Scientists have developed a revolutionary imaging technique that uncovers the intricate internal architecture of plankton, the ocean's microscopic powerhouses. Using ultrastructure expansion microscopy, researchers visualized over 200 marine species for the first time, mapping evolutionary patterns in their cellular skeletons. This work, stemming from a pandemic-era collaboration, launches a global atlas of plankton diversity.
Plankton, which produce a large share of the planet's oxygen and form the base of the ocean food chain, include tens of thousands of diverse species, many yet to be discovered. Protists, tiny single-celled organisms with significant evolutionary roles, were previously studied mainly through genetic data due to imaging limitations on their complex internal structures.

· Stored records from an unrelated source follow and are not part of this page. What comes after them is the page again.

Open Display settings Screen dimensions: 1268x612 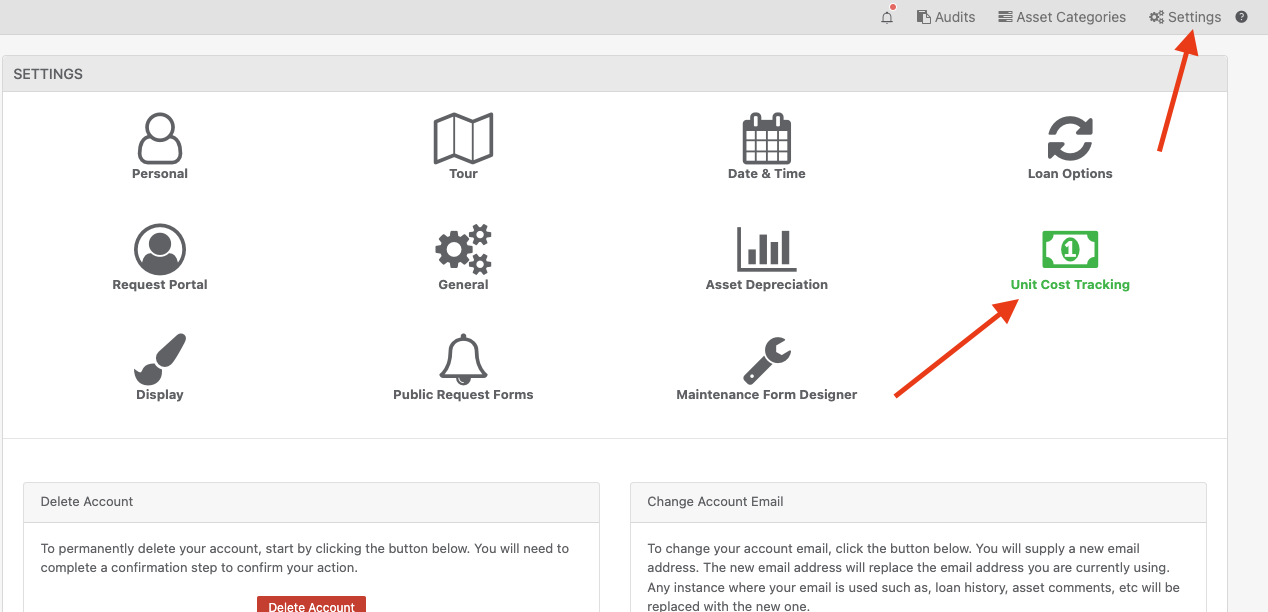[159, 366]
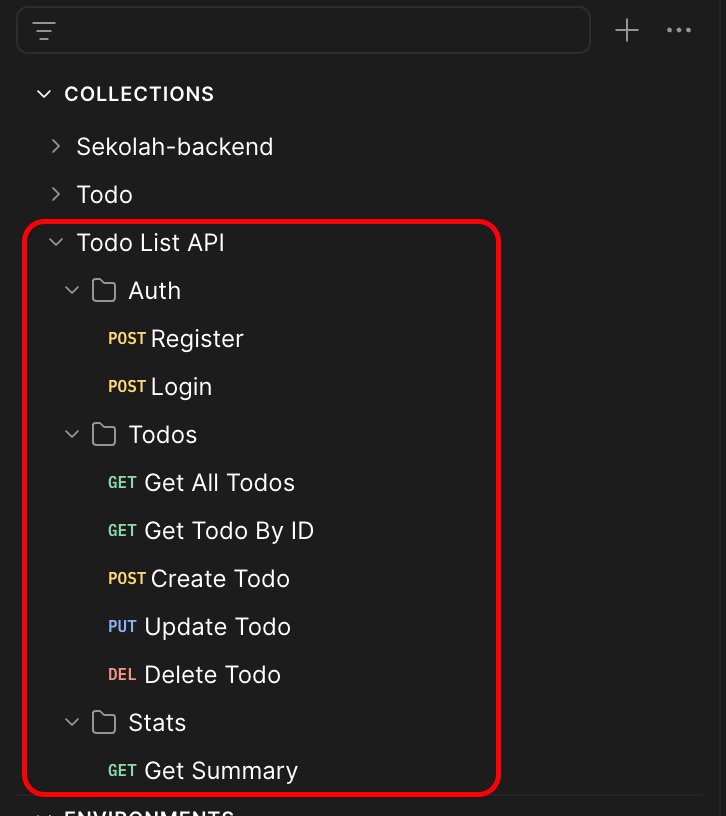Open the Create Todo request
The width and height of the screenshot is (726, 816).
[199, 579]
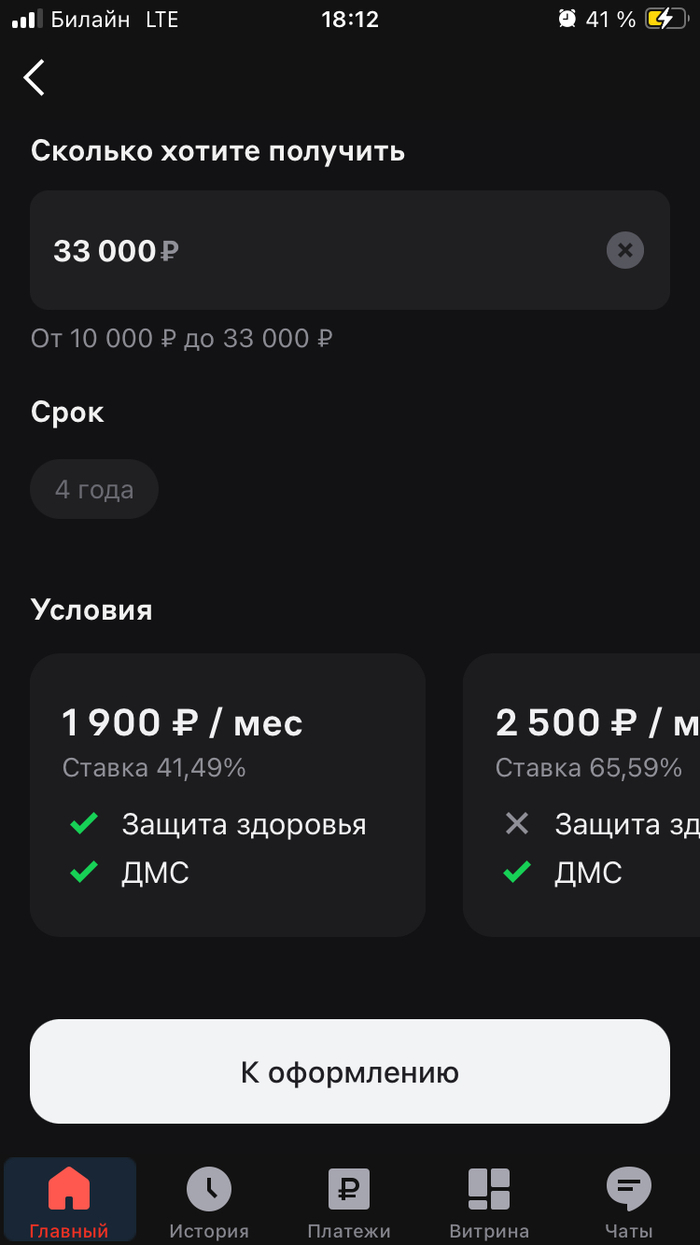Tap green checkmark beside Защита здоровья

(84, 824)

The breakthrough began during the COVID-19 pandemic when EMBL Group Leader Gautam Dey received a Zoom call from collaborator Omaya Dudin, then at EPFL. Dudin had adapted expansion microscopy to penetrate the tough cell walls of Ichthyosporea, a marine protist related to animals and fungi. Originally developed at MIT, the technique was refined into ultrastructure expansion microscopy (U-ExM) by Paul Guichard and Virginie Hamel at the University of Geneva, making cell walls permeable for clear observation.
This success spurred a three-year collaboration among Dey, Dudin, Guichard, and Hamel. Tied to the EMBL-led Traversing European Coastlines (TREC) expedition, their research, published in Cell on November 1, 2025 (DOI: 10.1016/j.cell.2025.09.027), examined over 200 plankton species, focusing on eukaryotes.

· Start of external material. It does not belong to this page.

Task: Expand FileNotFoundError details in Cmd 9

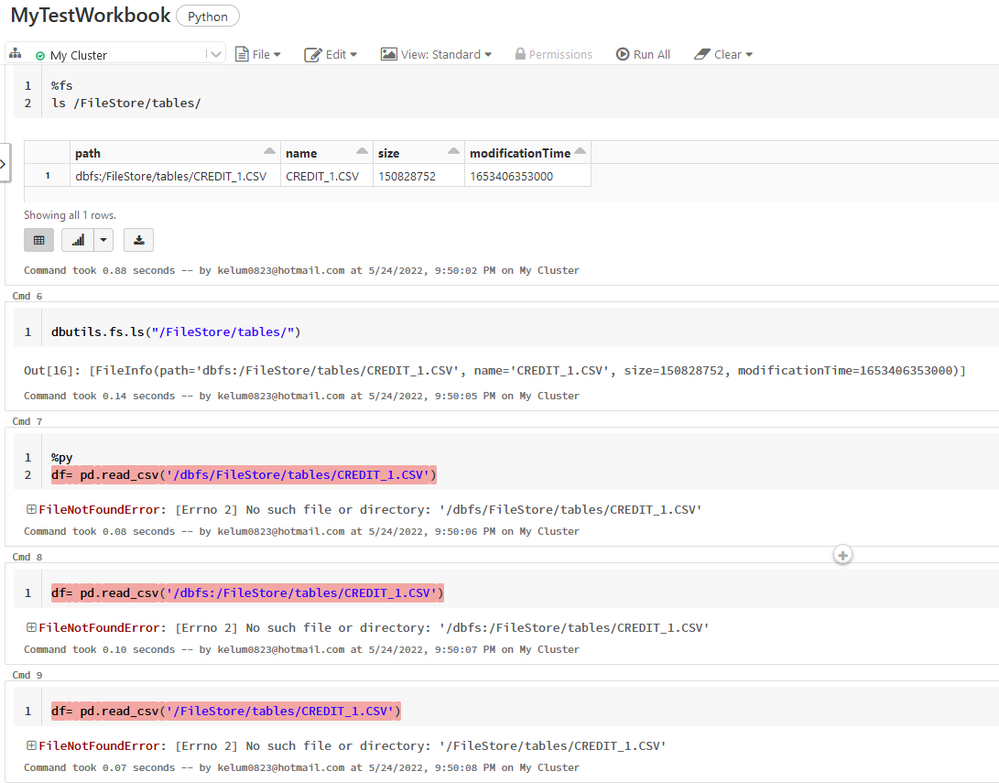Action: (x=32, y=746)
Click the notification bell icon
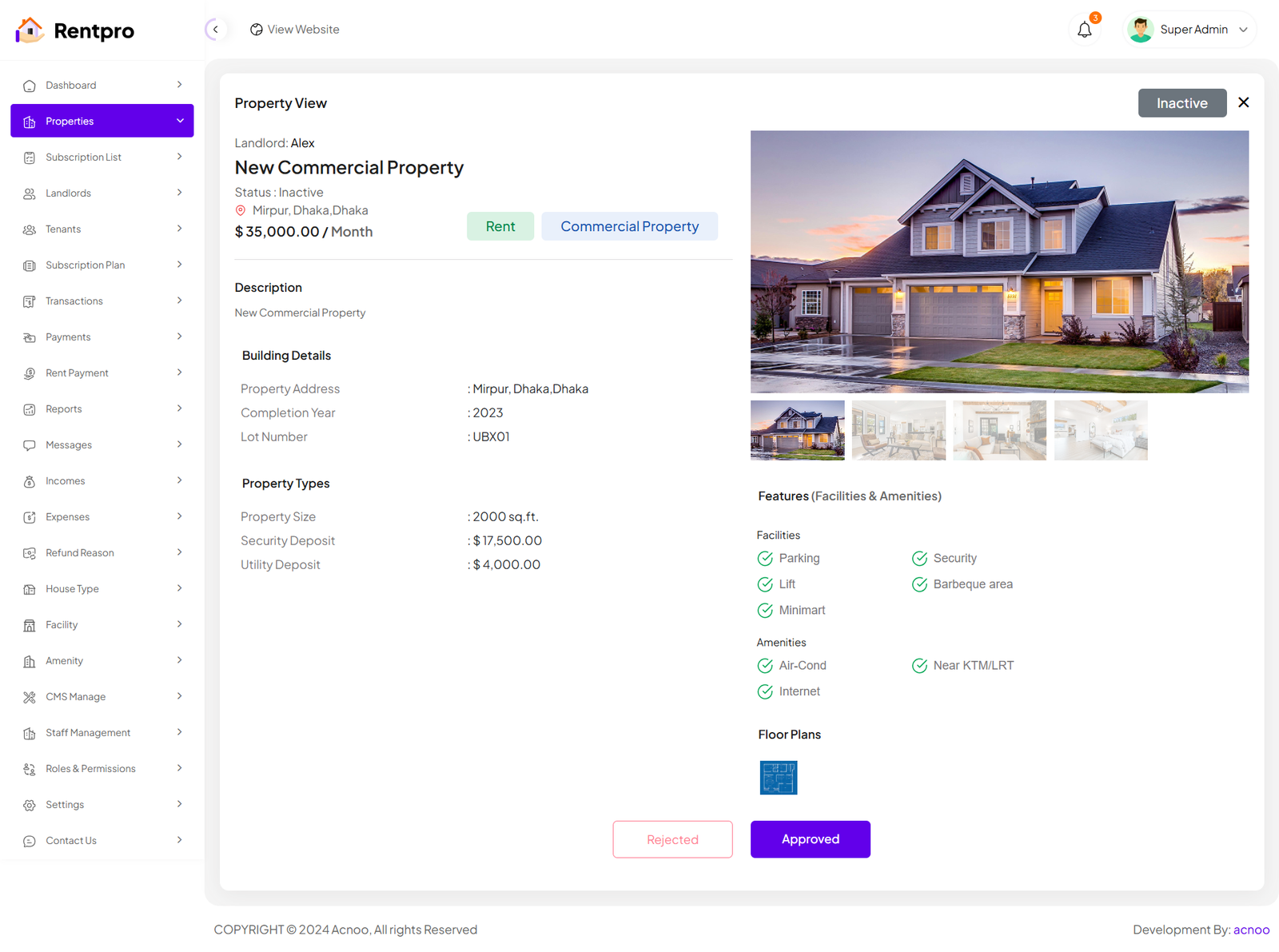1279x952 pixels. pos(1084,30)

Sampling occurred at Roscoff, France's Station Biologique de Roscoff, where the team accessed more than 200 species, and in Bilbao, Spain. "We spent three days and nights just fixing those samples. This was a treasure trove we could not let go of," said co-first author Felix Mikus, now a postdoc in Dudin's University of Geneva lab.
Expansion microscopy embeds samples in a gel that expands up to 16 times while preserving structures, bypassing light microscopy's resolution limits. "When combined with regular light microscopy methods, expansion microscopy allows scientists to bypass the standard wavelength barriers which limit how small a structure can be resolved using light microscopy," said Guichard and Hamel.
The study mapped the cytoskeleton, including microtubules and centrins, across eukaryotic groups. "We were able to map features of microtubule and centrin organization across many different eukaryotic groups," explained co-first author Hiral Shah, an EIPOD Postdoctoral Fellow at EMBL. This enables evolutionary predictions, such as in dinoflagellates.
"U-ExM is transforming how we explore protist ultrastructure," said co-first author Armando Rubio Ramos of the University of Geneva. The findings bridge molecular data and physical organization, hinting at how cellular complexity evolved.
With a CHF 2 million grant from the Moore Foundation and Thomas Richards from Oxford University, the team advances PlanExM. "Our adventures with expansion microscopy are only beginning," said Dey. "The next step is to selectively look deeper into certain species... such as understanding how mitosis and multicellularity evolved," added Dudin.